Text: THE GREENS. [small logo] VOTE 1 THE GREENS.



Categories: parties and factions

Tags: ,

9 replies

  1. Update: transcripts added to post.
    I’m pleased that they’ve clearly laid out the benefits of voting strategically in the Senate. I don’t think they’ve managed that quite so well before.

  2. Interesting: this Family First video has a really clear explanation of exactly how the vote for the Senate works and why the sixth Senate seat in each state is generally up for grabs by a minor party or Independent in a general election.
    Up until the last minute, where they switch to how dreadful the Greens are and why decent family voters must not give them their primary Senate vote, it’s a neat and neutral tutorial.
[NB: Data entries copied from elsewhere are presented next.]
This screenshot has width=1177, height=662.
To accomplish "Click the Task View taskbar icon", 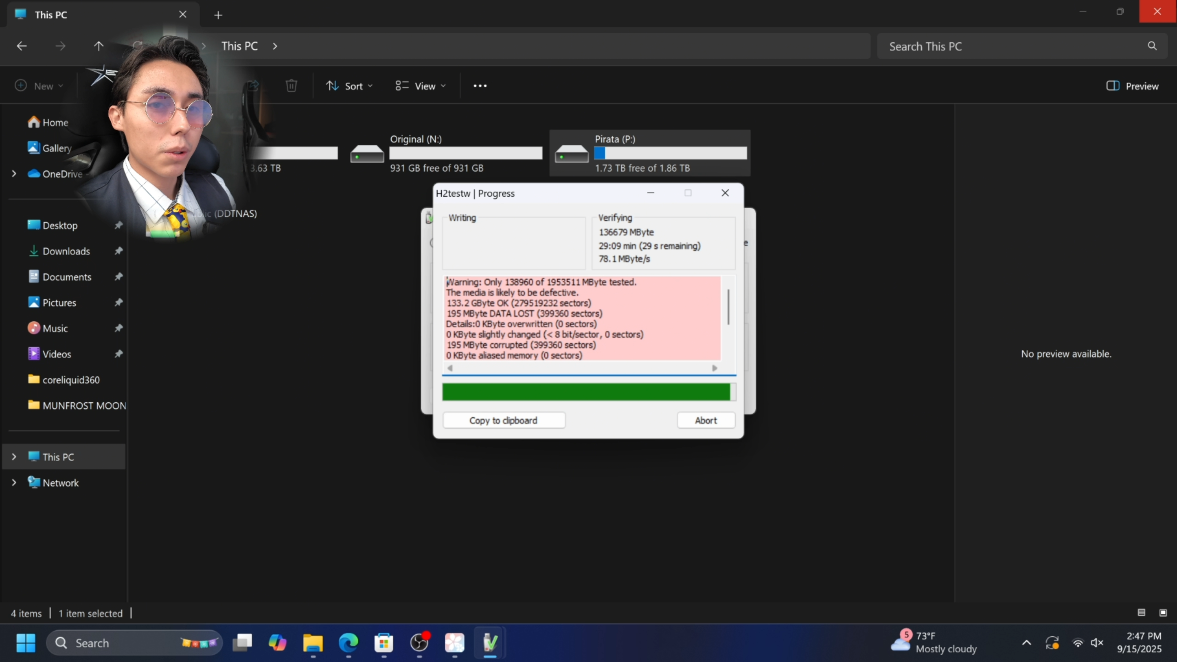I will click(x=242, y=643).
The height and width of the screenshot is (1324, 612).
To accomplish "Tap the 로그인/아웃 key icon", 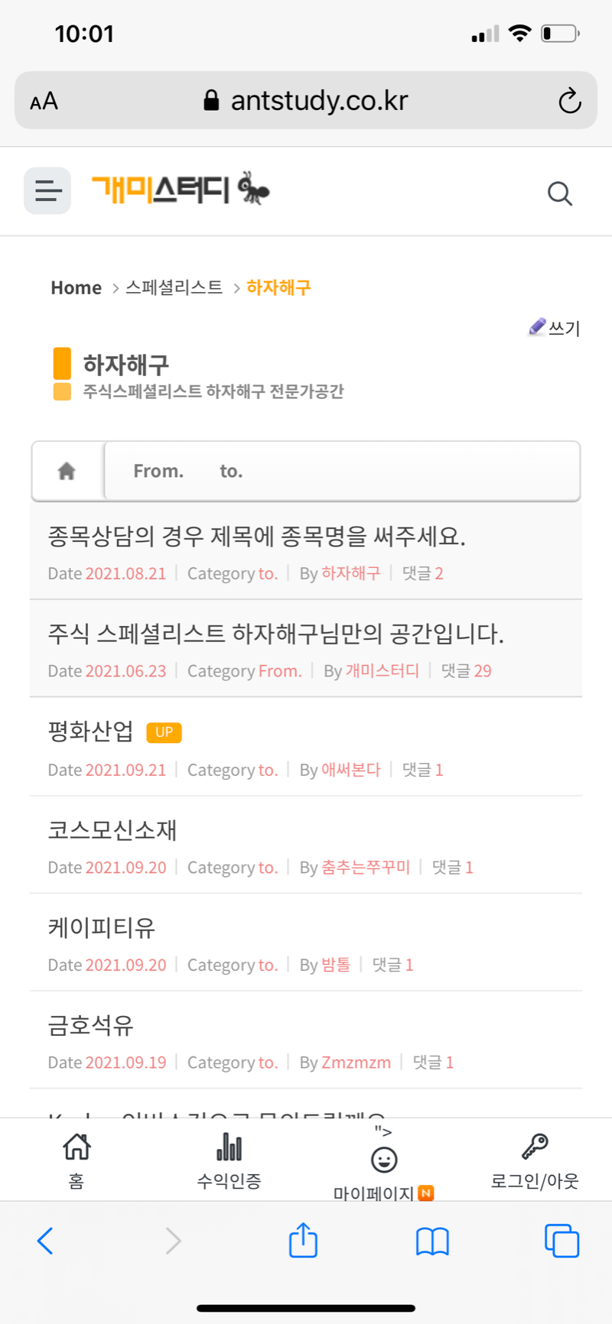I will point(535,1146).
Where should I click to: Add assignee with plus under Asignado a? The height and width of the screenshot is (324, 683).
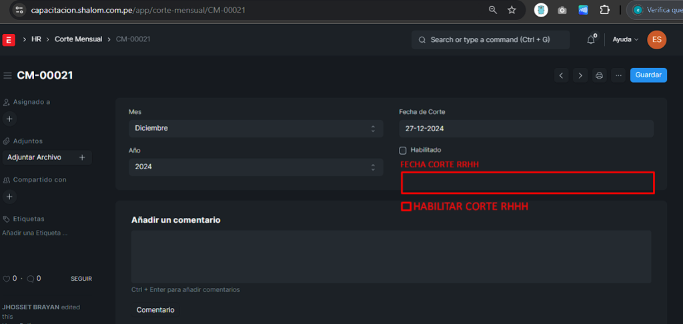point(9,119)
  3. That family first ad is really good. I’m glad that finally someone is trying to explain how voting works to the Australian public. It will be interesting to see whether that makes any difference on the booths.

  4. Heroin injecting rooms on every street corner.
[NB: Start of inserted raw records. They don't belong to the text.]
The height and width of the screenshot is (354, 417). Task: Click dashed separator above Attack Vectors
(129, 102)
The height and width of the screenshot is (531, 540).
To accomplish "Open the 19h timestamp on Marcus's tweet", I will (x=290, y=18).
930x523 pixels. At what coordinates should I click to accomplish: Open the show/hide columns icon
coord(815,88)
    Family First really know how to deliver the lolz.

  5. I loved the Greens ad that the Gruen Nation commissioned for their ‘the Pitch’ segment that aired last night … http://www.youtube.com/watch?v=Y_jPNxRDeOk
    https://www.youtube.com/embed/Y_jPNxRDeOk?version=3&rel=1&fs=1&showsearch=0&showinfo=1&iv_load_policy=1&wmode=transparent
    [go go admin embed magick]

  6. Did anyone hear the 1984 Nationals ad Frank Kelly played on Radio National this morning? It was hilarious! “The socialists have taken over. Who of us wanted socialised hospitals, gay rights, Asian immigrants and land rights for the Aboriginal…”
    They don’t have a transcript, but here’s the audio. Warning: it contains Barnaby Joyce.
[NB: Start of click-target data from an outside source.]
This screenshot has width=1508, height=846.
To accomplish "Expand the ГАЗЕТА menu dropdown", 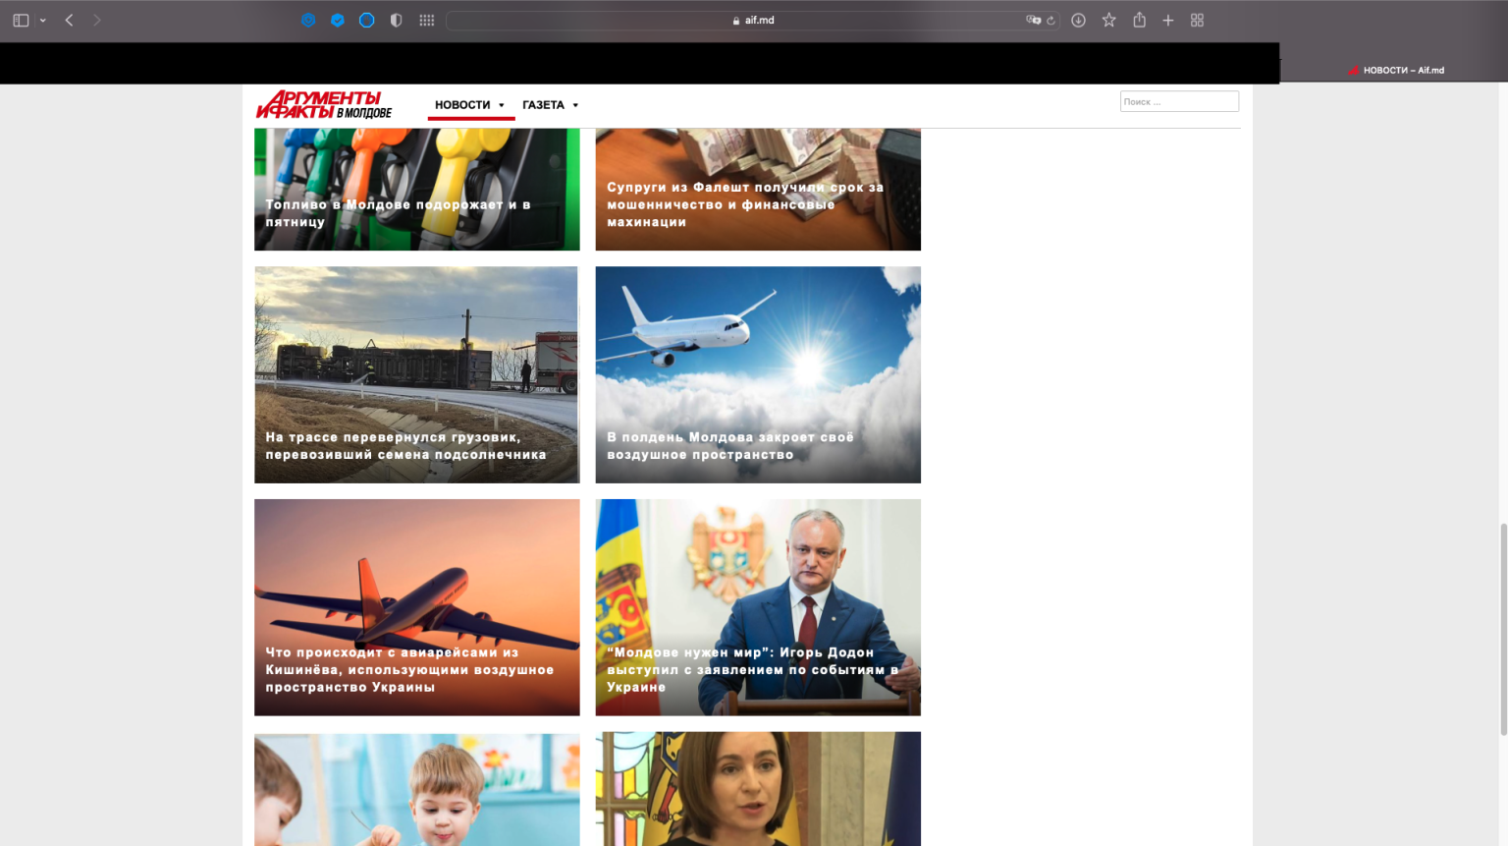I will coord(551,105).
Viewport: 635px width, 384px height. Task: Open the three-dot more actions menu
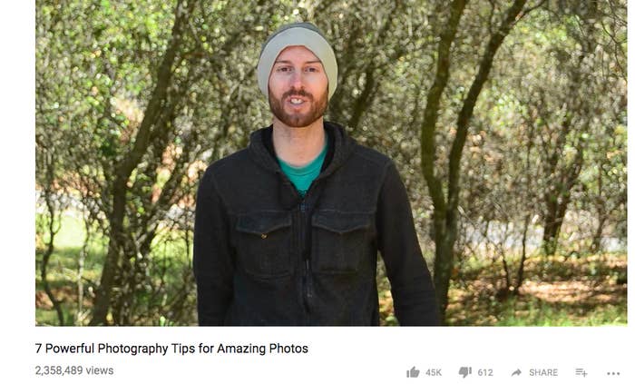(x=613, y=373)
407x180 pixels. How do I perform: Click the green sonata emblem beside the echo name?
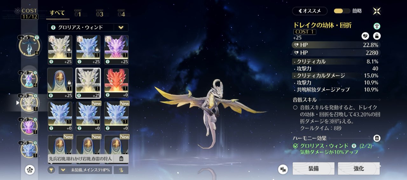(377, 26)
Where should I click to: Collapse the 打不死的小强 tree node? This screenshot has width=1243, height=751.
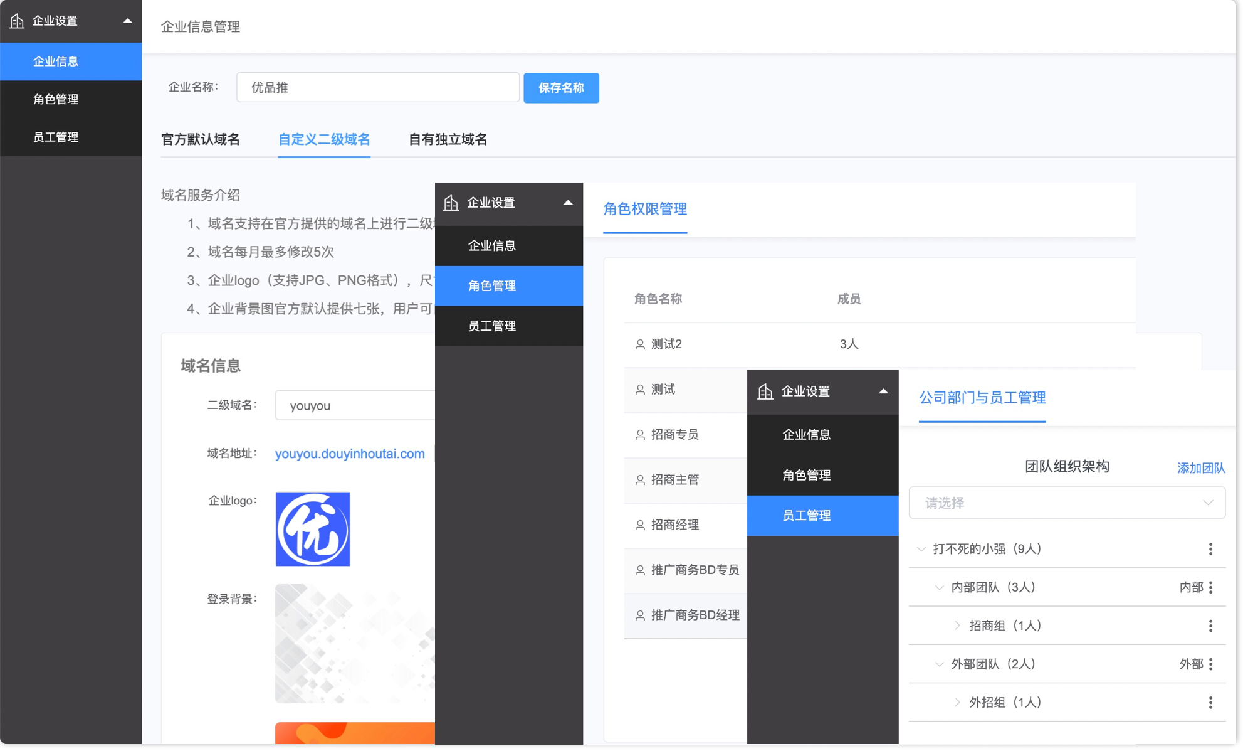tap(921, 549)
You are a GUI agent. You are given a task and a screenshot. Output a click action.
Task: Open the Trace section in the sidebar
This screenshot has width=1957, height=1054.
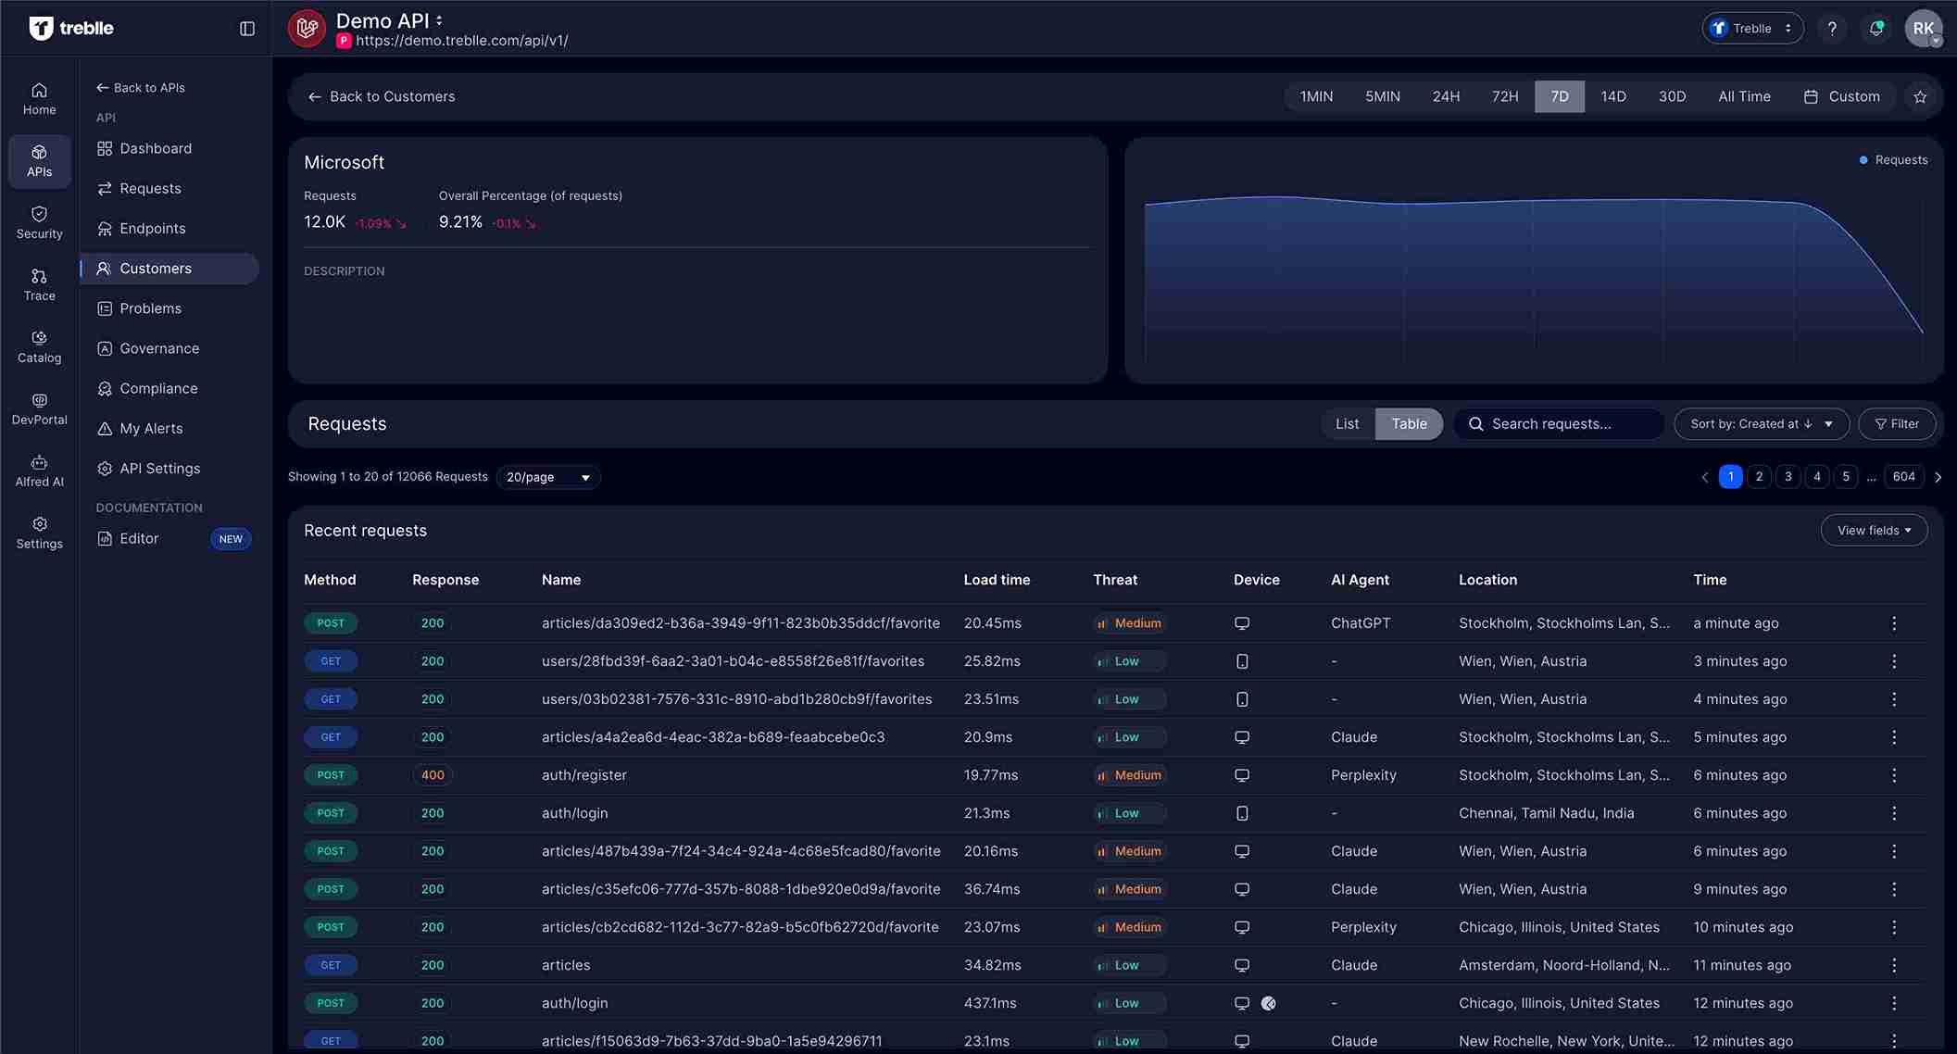pyautogui.click(x=39, y=284)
  7. Someone made a point on Gruen Nation a couple of weeks ago that I hadn’t considered re a Greens ad which starred a hip young fella extolling the virtues of being an inner city green. Point being, such ads play to the existing Greens voter profile and continues to exclude other demographics they’re going to have engage with if they’re going to move past gnat to something more usefully annoying.
    I think the first ad is better than the earlier one, but still suffers from something of the same problem. Yes, its nice to see my tribe in a political ad but I don’t need to be convinced to vote Green – I already do – but a lower Murray River farmer leaning on her tractor or a young blue collarish car mechanic might be more useful?

  8. continues to exclude other demographics they’re going to have engage with if they’re going to move past gnat to something more usefully annoying.

    I’d like to see something focussing on more rural voters too – agriculture is fucked if the environment/climate are wrecked, and many of them know it and are starting to vote Green, so include them!